Sin dibujos y a la cama, así se han manifestado los miembros de DIBOOS, la Federación de productores de animación, para señalar la falta de respaldo que el Gobierno dentro de la nueva Ley del Audiovisual. La industria de la animación cree que no se apoya a este sector de forma igual que al resto de la industria audiovisual, dejándolos fuera del beneficio de porcentaje que se obliga a pagar a las televisiones. Las series de televisión animadas no podrán obtener parte de este 5% que se va a destinar a la producción audiovisual.
Hoy lunes 30 de noviembre, la federación DIBOOS ha logrado el apoyo de la FAPAE (la federación de las asociaciones de productores audiovisuales) para reclamar una mejor representación dentro de la nueva Ley del audiovisual.
Según la federación, esto irá en contra del “nuevo modelo productivo generador de empleo, industria e internacionalización”, sobretodo porque la animación vive un constante crecimiento que necesita del apoyo público tanto en producción como en formación.
El cine de imagen real, durante años ha avanzado poco en sus cambios de modelo productivo y en contadas ocasiones, ha logrado viajar al extranjero. La animación, por el contrario, tanto en series como en películas, es el producto que logra presencia en mercados internacionales con mucha frecuencia.
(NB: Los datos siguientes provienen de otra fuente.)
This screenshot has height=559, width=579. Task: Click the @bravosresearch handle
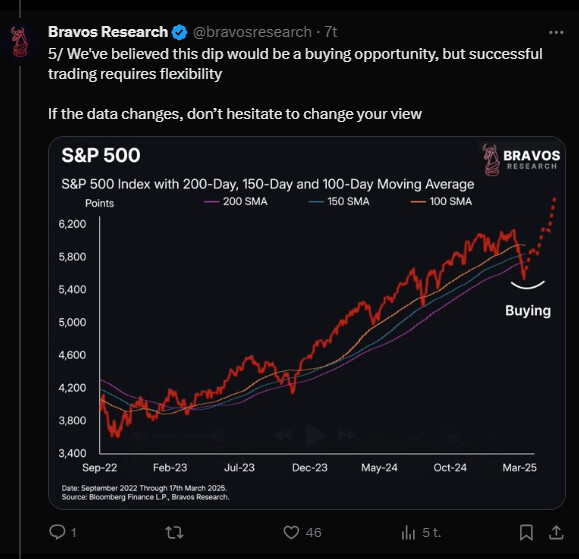(252, 32)
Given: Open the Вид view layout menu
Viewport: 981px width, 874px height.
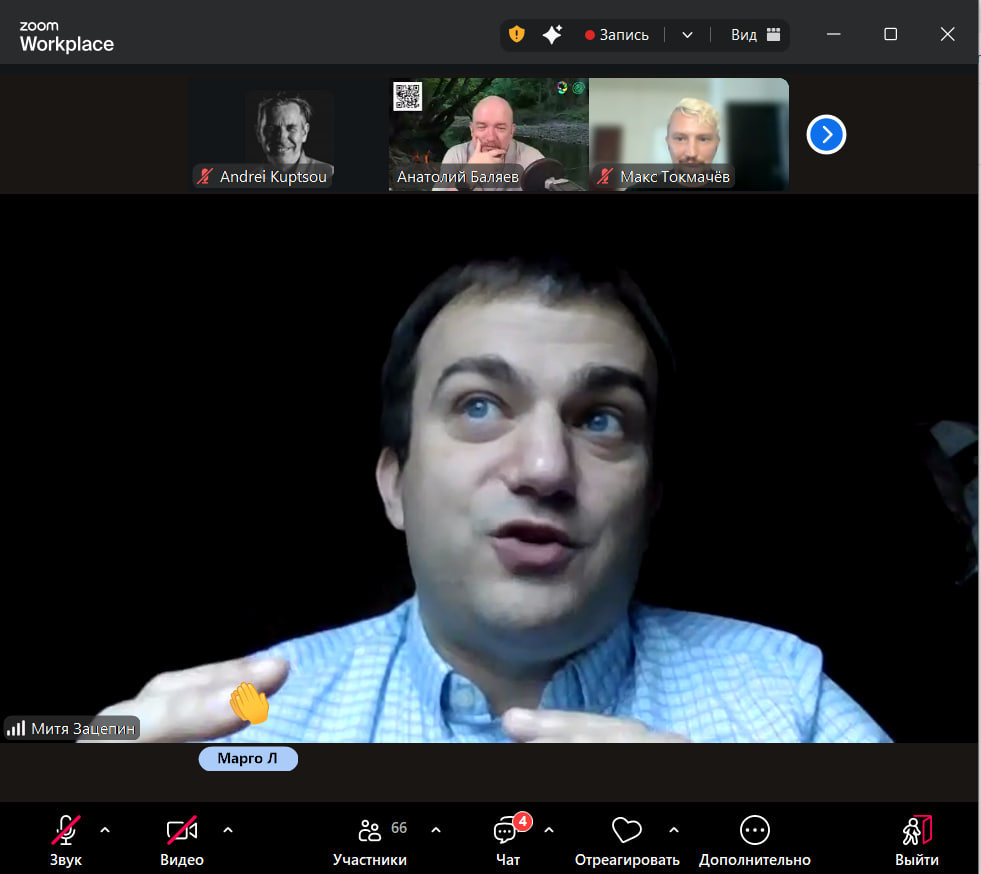Looking at the screenshot, I should [x=755, y=34].
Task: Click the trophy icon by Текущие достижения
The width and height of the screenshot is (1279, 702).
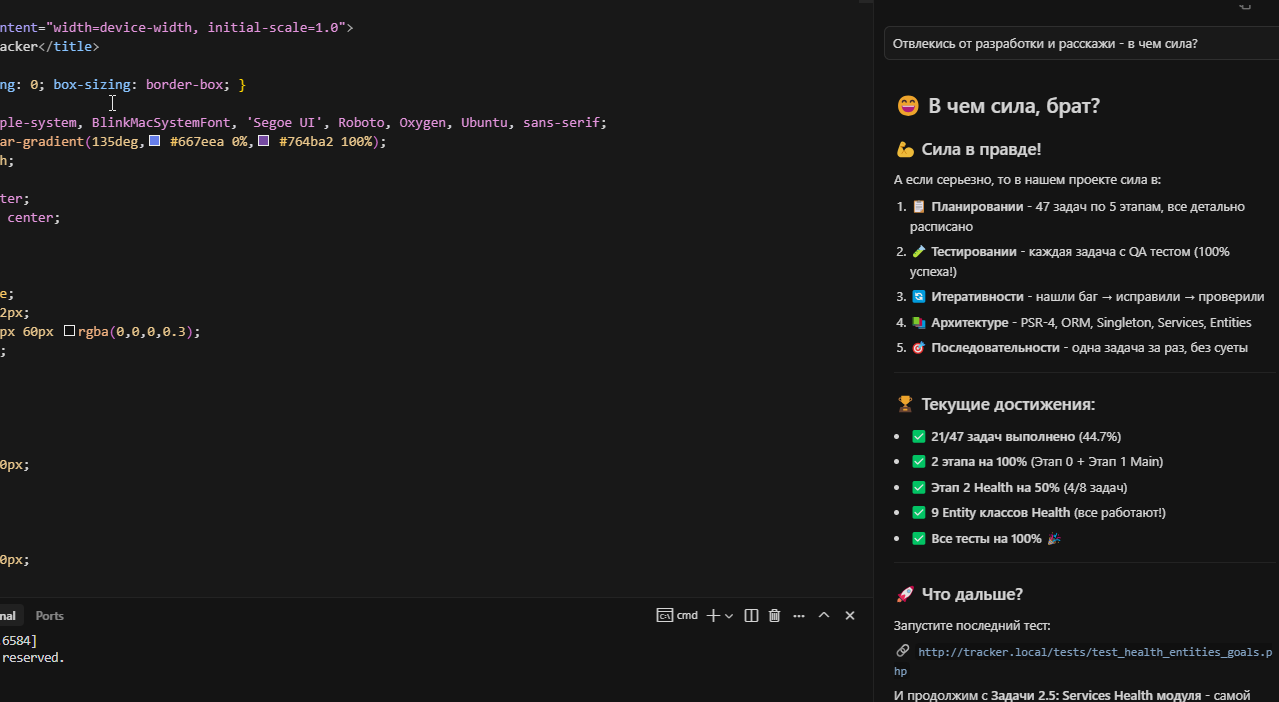Action: (905, 405)
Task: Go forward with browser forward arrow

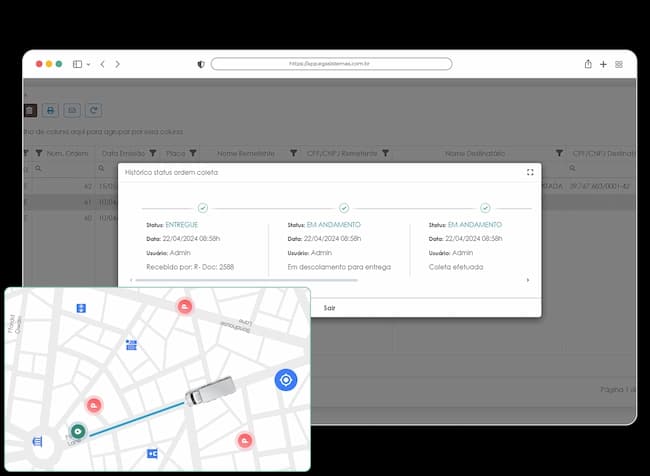Action: (x=118, y=64)
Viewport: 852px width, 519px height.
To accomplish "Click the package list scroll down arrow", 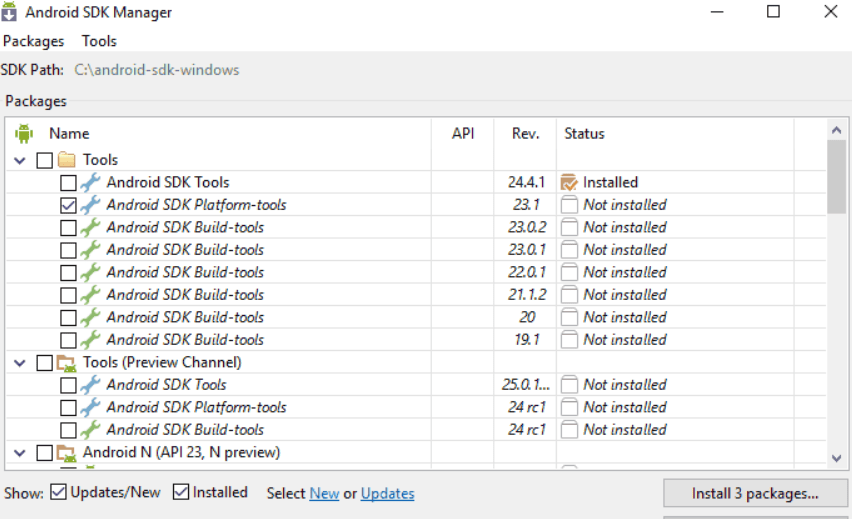I will coord(837,457).
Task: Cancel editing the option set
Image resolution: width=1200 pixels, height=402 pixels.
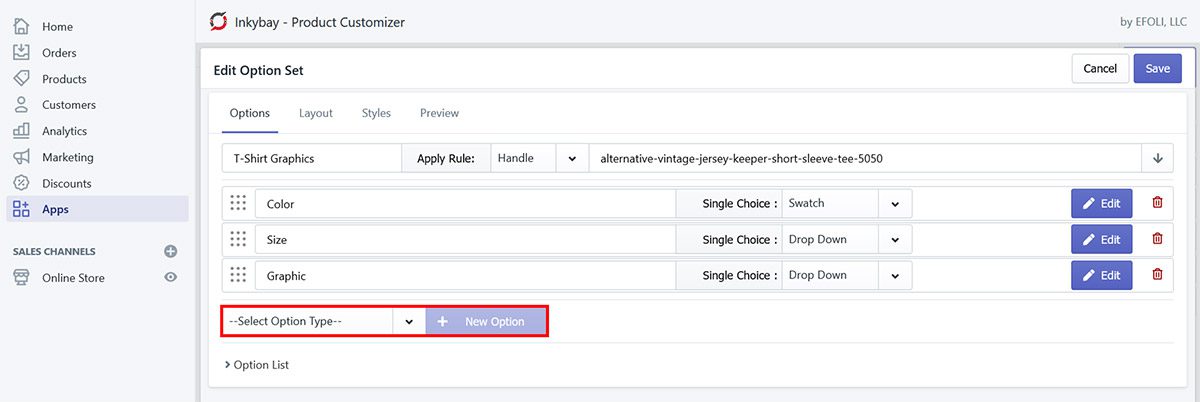Action: pyautogui.click(x=1099, y=68)
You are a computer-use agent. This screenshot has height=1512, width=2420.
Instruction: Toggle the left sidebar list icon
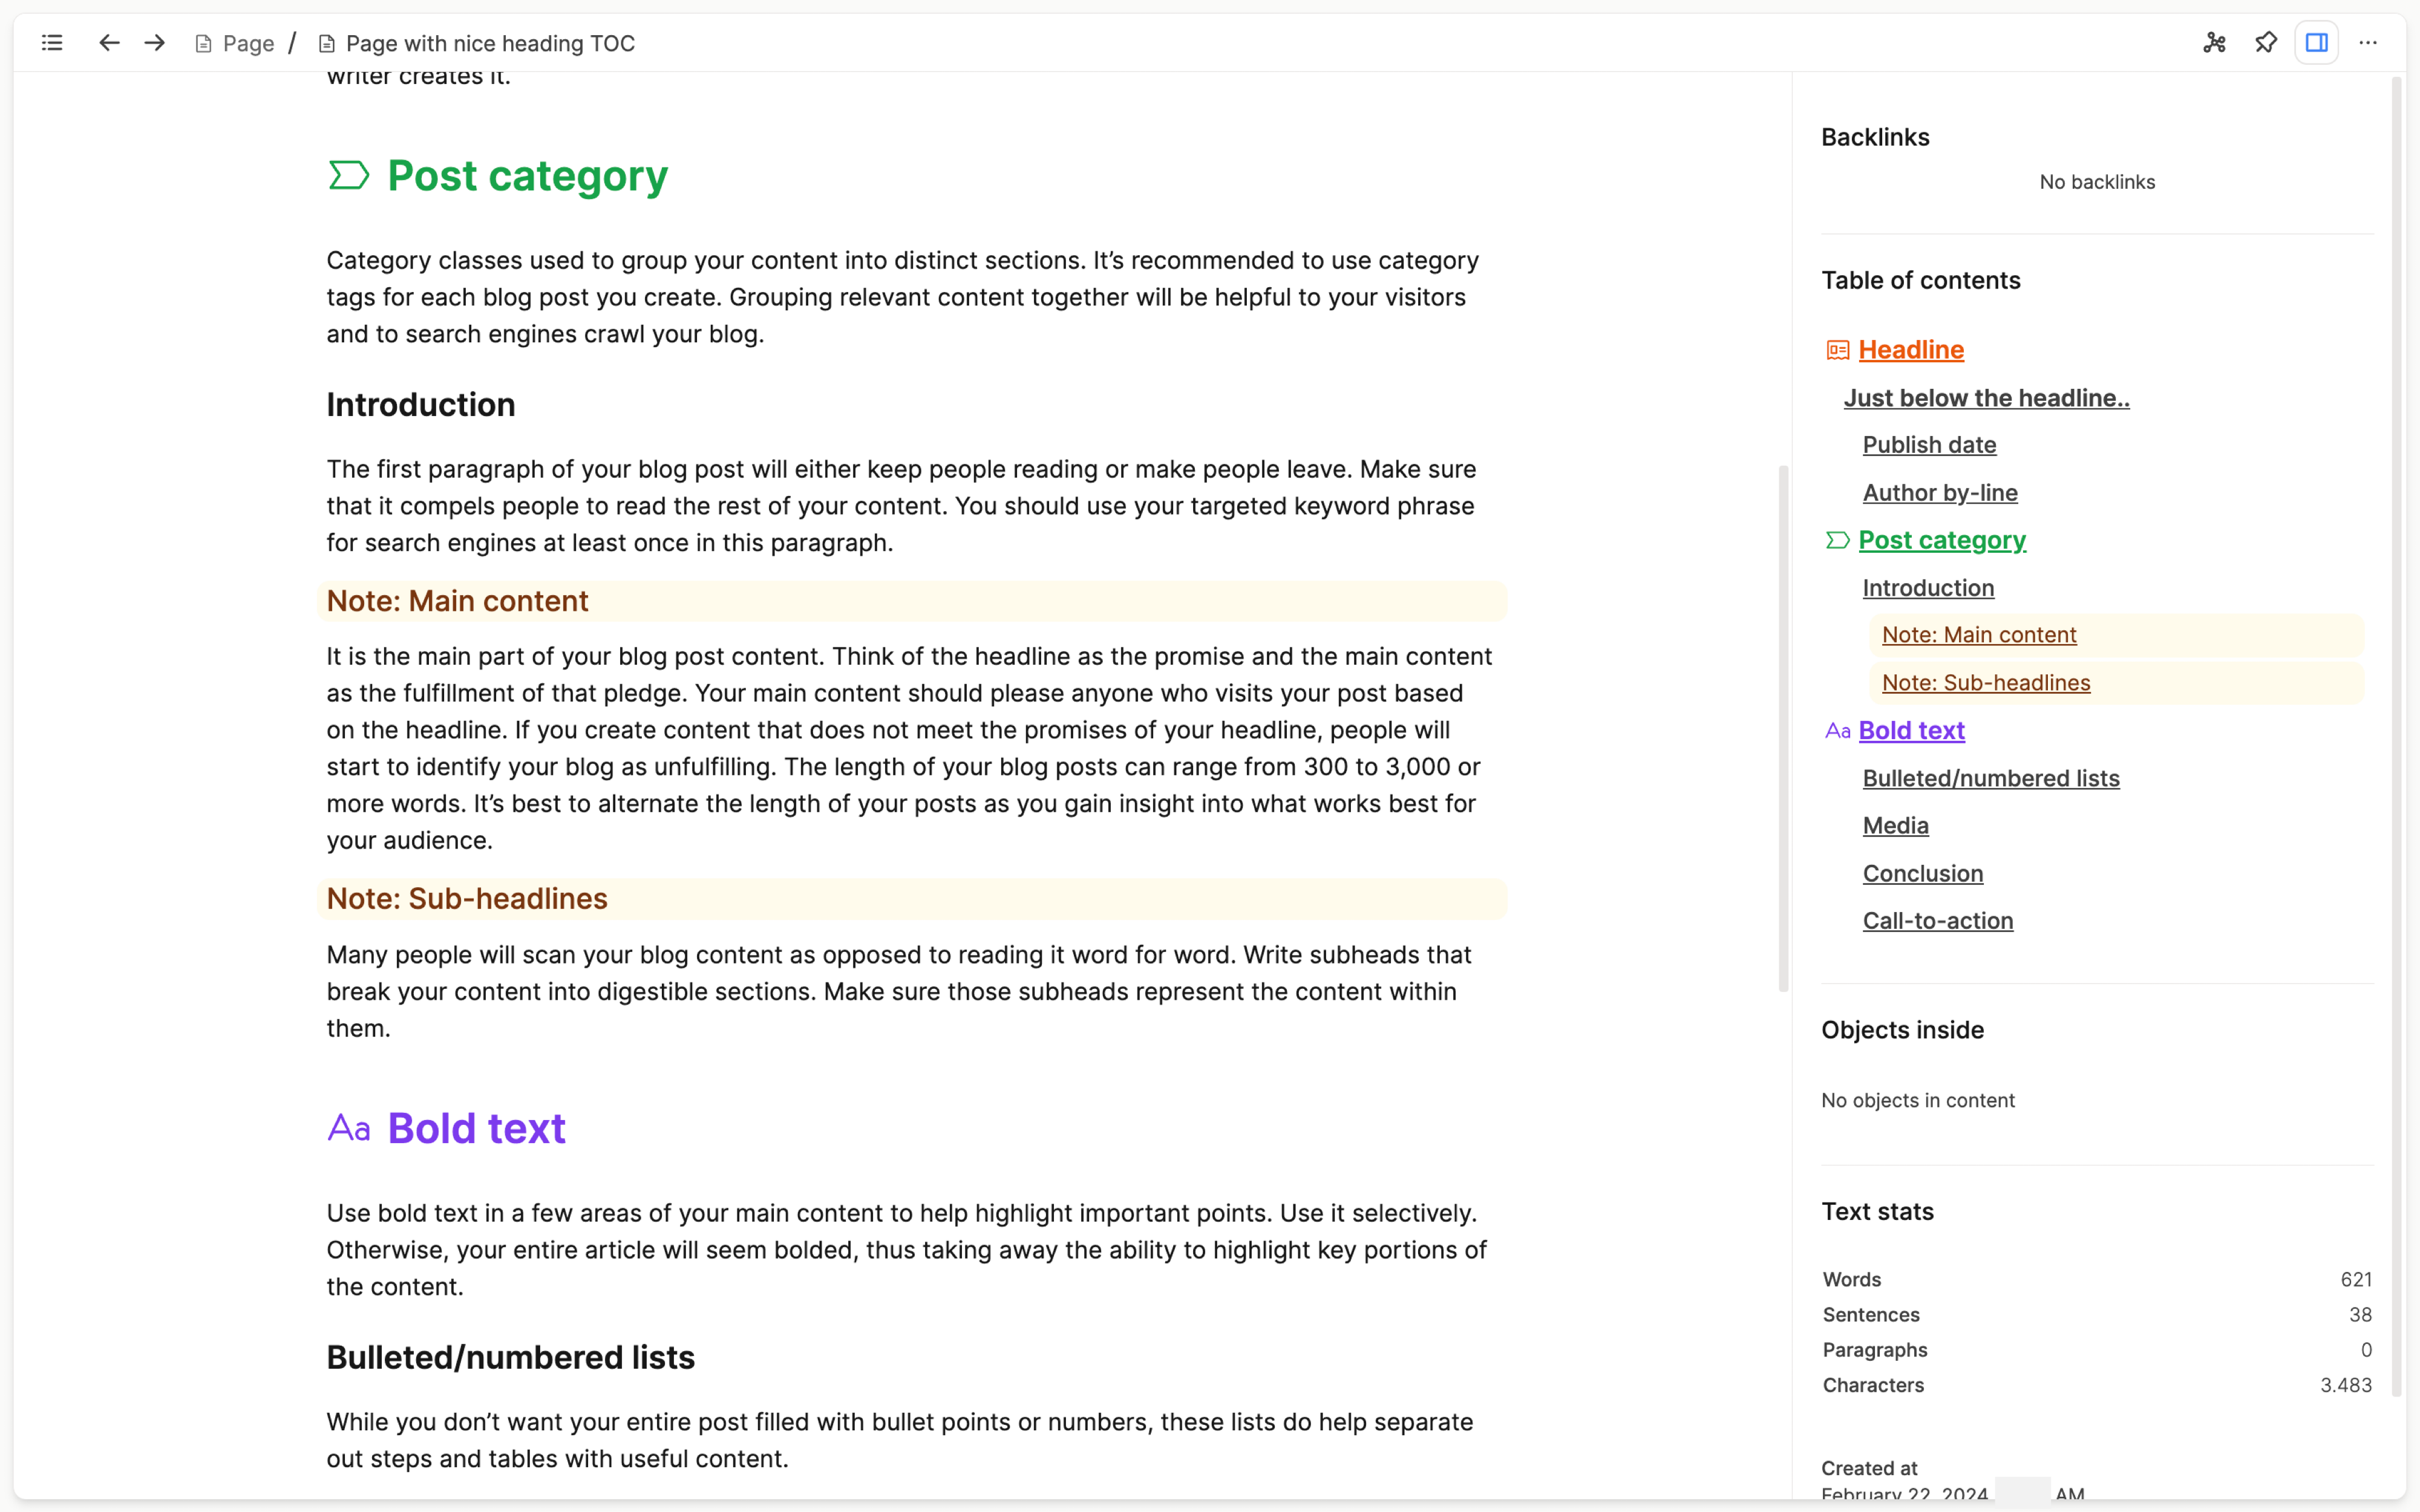(x=52, y=43)
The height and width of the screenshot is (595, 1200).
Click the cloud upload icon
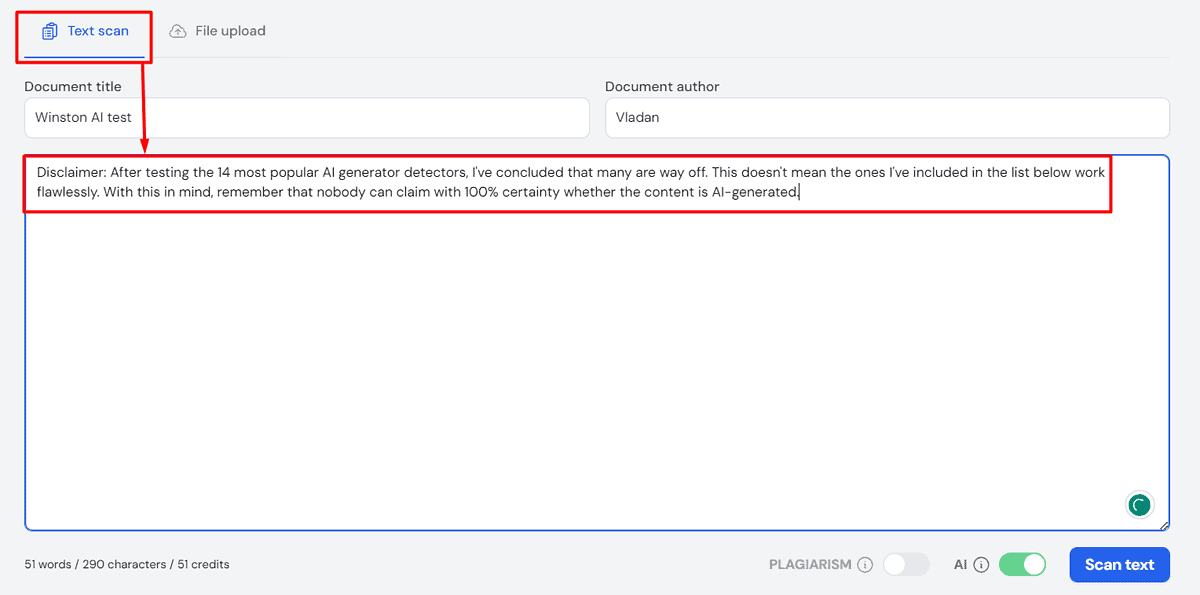coord(178,31)
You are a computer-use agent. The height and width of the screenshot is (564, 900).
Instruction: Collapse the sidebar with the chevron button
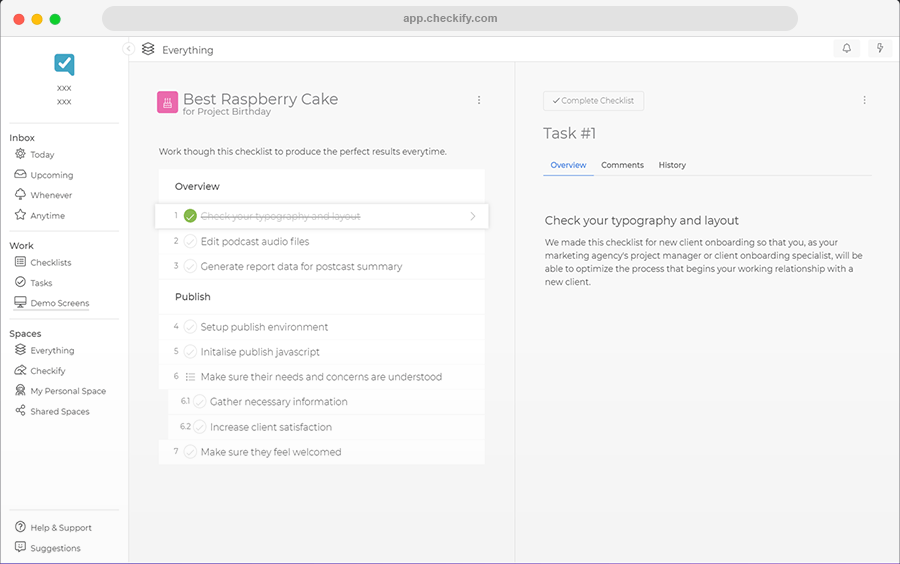point(129,49)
Durante años, series como Pocoyó o Las tres mellizas, han logrado constantes ventas millonarias y acuerdos con medio mundo.
En cine, se han visto excelentes resultados, Pérez 1 & 2 y El lince perdido se vendieron a muchos territorios, y Planet 51 es la cinta de mayor presupuesto en la historia del cine español y con un calendario de estreno internacional que no se veía desde Los Otros. Dentro del cine, la animación es un género sólido, que suele tener una larga vida en la cartelera y suele aceptarse con mayor énfasis que otros filmes. La animación habla un lenguaje universal, y su público no entiende de nacionalidades, sino que sólo aprecia la calidad y el ocio que se le ofrece.
DIBOOS afirma que en España, la industria de la animación debería tener los mismos apoyos públicos que hay en Francia, Reino Unido, Alemania o Canadá, donde este sector recibe más de 100M€ en inversión. La producción de animación suele tener costes más elevados que otros tipos de producción así como procesos de realización más alargados en el tiempo. Pero el gran merito de la animación española es que siempre ha sido consciente de estar en una posición internacional, lo que las ha obligado a tener una atención y un estudio mucho más fuerte en el desarrollo y el marketing, un mérito que no ha sido recompensado.
DIBOOS pide en su nota de prensa Ley General de la Comunicación Audiovisual contemple la inversión del 1% de los ingresos de las televisiones públicas y privadas en series de animación nacionales. Hay que señalar que en Cataluña ya se está haciendo así a través de la televisión autonómica.
Además, en los últimos años el sector vive un cambio y una maduración de contenidos muy importante. La presencia de Internet ha abierto nuevos campos, donde se está produciendo nuevos formatos de animación, especialmente pensada para targets más adultos, y lo mismo pasa con el cine. Las películas de animación poco a poco van saliendo del mundo infantil donde el público las había metido, y cada vez se ven más películas pensadas y diseñadas para audiencias maduras e intelectuales, como Persépolis, el cine de Hayao Miyasaki o la películas en producción Arrugas.
Este mismo fin de semana se ha estrenado Planet 51, la producción española más cara de la historia -55M€ de presupuesto- y ha logrado 2,9M€ de recaudación en 507 cines, siendo el segundo mejor estreno del año. La película se ha prevendido en 170 países y ha logrado un 72% de su financiación gracias a las preventas con otros países, así como la coproducción con Reino Unido. Además, la cinta está en la preselección de cara a los premios Oscar para la Mejor película de animación, junto con El lince perdido, otra exitosa producción española.